Spastic cerebral palsy is the most common type of cerebral palsy. It typically involves stiff and tight muscles and joints, which can cause problems with mobility and fine motor skills. Children suffering from spastic cerebral palsy may experience stiffness mostly in their legs (diplegia), one side of the body (hemiplegia), or their limbs, torso, and face (quadriplegia). The brain damage that leads to cerebral palsy also may cause separate conditions, such as epilepsy.
This condition results from damage to the motor cortex or pyramidal tracts in the brain. The motor cortex regulates movement by sending signals to other parts of the brain. Thus, a child may struggle to control their movements if their motor cortex is damaged. Meanwhile, the pyramidal tracts transmit signals from the motor cortex to the spinal cord. A breakdown in this area can disrupt sensory functions.
In most cases, a doctor cannot diagnose spastic cerebral palsy as soon as a child is born. A diagnosis may not occur for years after birth. Parents and doctors should keep track of any developmental milestones related to movement that a child does not reach. Signs and symptoms of spastic cerebral palsy vary greatly, but children often exhibit:
Muscle stiffness and tension
Problems with joints and reflexes
Jerky or exaggerated movements
Difficulty walking, walking on tiptoes, or unusual gait
Contractures, which are when a deformity results from tightened or shortened muscles, joints, or tendons
A child may suffer from additional conditions related to the brain damage that caused the cerebral palsy. These may cause separate symptoms and require separate treatment.
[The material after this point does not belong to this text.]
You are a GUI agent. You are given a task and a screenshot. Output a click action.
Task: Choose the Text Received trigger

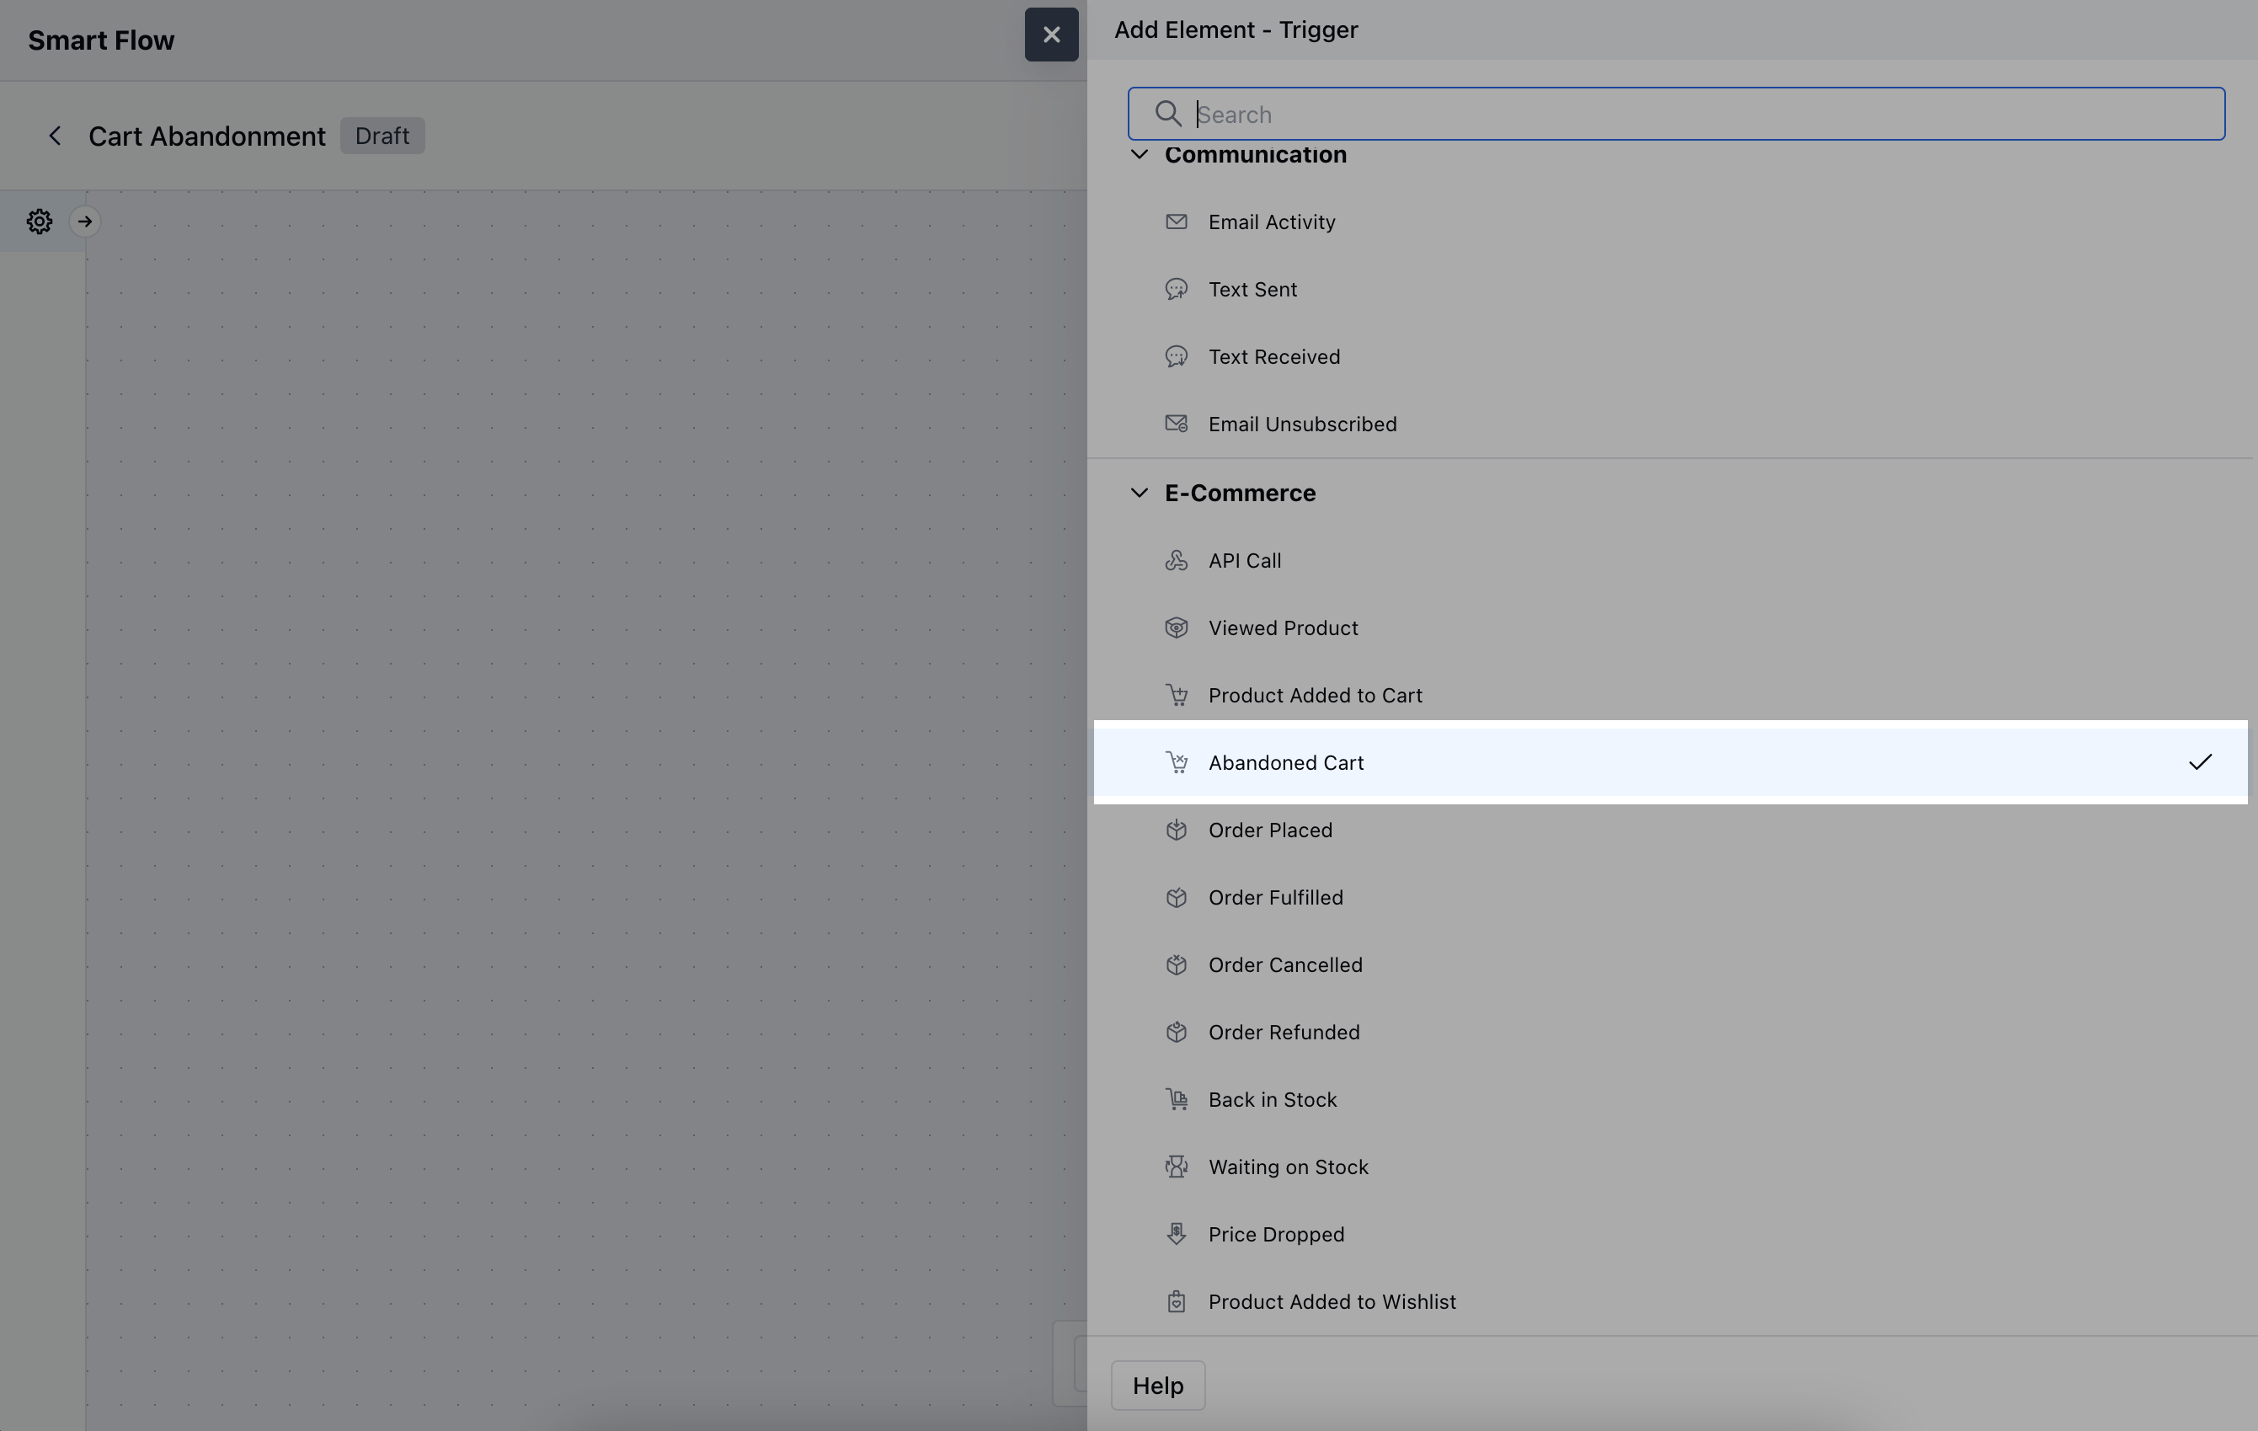(1273, 356)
Treatment for Spastic Cerebral Palsy
Children suffering from spastic cerebral palsy often find that therapy allows them to lead relatively fulfilling lives. One common type of therapy is physical therapy, which involves exercises that improve flexibility, often by stretching out muscles to reduce tension. This can increase range of motion and enhance movement. In addition to physical therapy, a child may benefit from occupational therapy. This focuses primarily on improving the ability to handle everyday tasks independently, including self-care, schoolwork, and potentially job duties. Occupational therapy exercises may boost coordination and strength, while helping a child control the movements of certain muscle groups.
If a child struggles with speaking, swallowing, or breathing, a doctor may arrange for speech therapy. This can help a child strengthen their oral muscles and convey their thoughts more effectively. A child may be able to function more confidently in public and develop stronger relationships with other people.
In other situations, a doctor may prescribe medications for spastic cerebral palsy. These medications are generally designed to relax muscles and reduce stiffness. (Sometimes a child may need medications for secondary conditions caused by the brain damage as well.) A doctor may recommend surgery in some cases, such as when a child suffers from joint dislocations, shortened muscles, or problems with sensory perception that disrupt their movement. Some children may use assistive devices to complement therapy, medications, or surgeries.
Compensation for Spastic Cerebral Palsy
Parents of a child who suffers from spastic cerebral palsy may incur substantial costs. Most forms of treatment for this condition are expensive, and a child may need them indefinitely, since there is no cure. Many cerebral palsy cases arise from brain damage that could have been prevented if a health care provider had used the proper care. Errors during pregnancy or labor and delivery can support medical malpractice lawsuits. These can allow a family to recover the compensation that they need to deal with the consequences of cerebral palsy.
To preserve their right to compensation, parents usually must file the claim within a time period provided by law. This is known as the statute of limitations, which varies by state. Unless an exception applies, a claim will be dismissed if it does not fall within the statute of limitations, even if it is substantively strong. Thus, parents should contact a birth injury attorney as soon as they suspect that medical malpractice may have played a role in causing their child’s spastic cerebral palsy. These cases usually hinge on expert testimony, which may be presented by a doctor who is familiar with the defendant’s specialty. An attorney can retain a credible expert and navigate a case through procedural nuances more smoothly than most ordinary people can.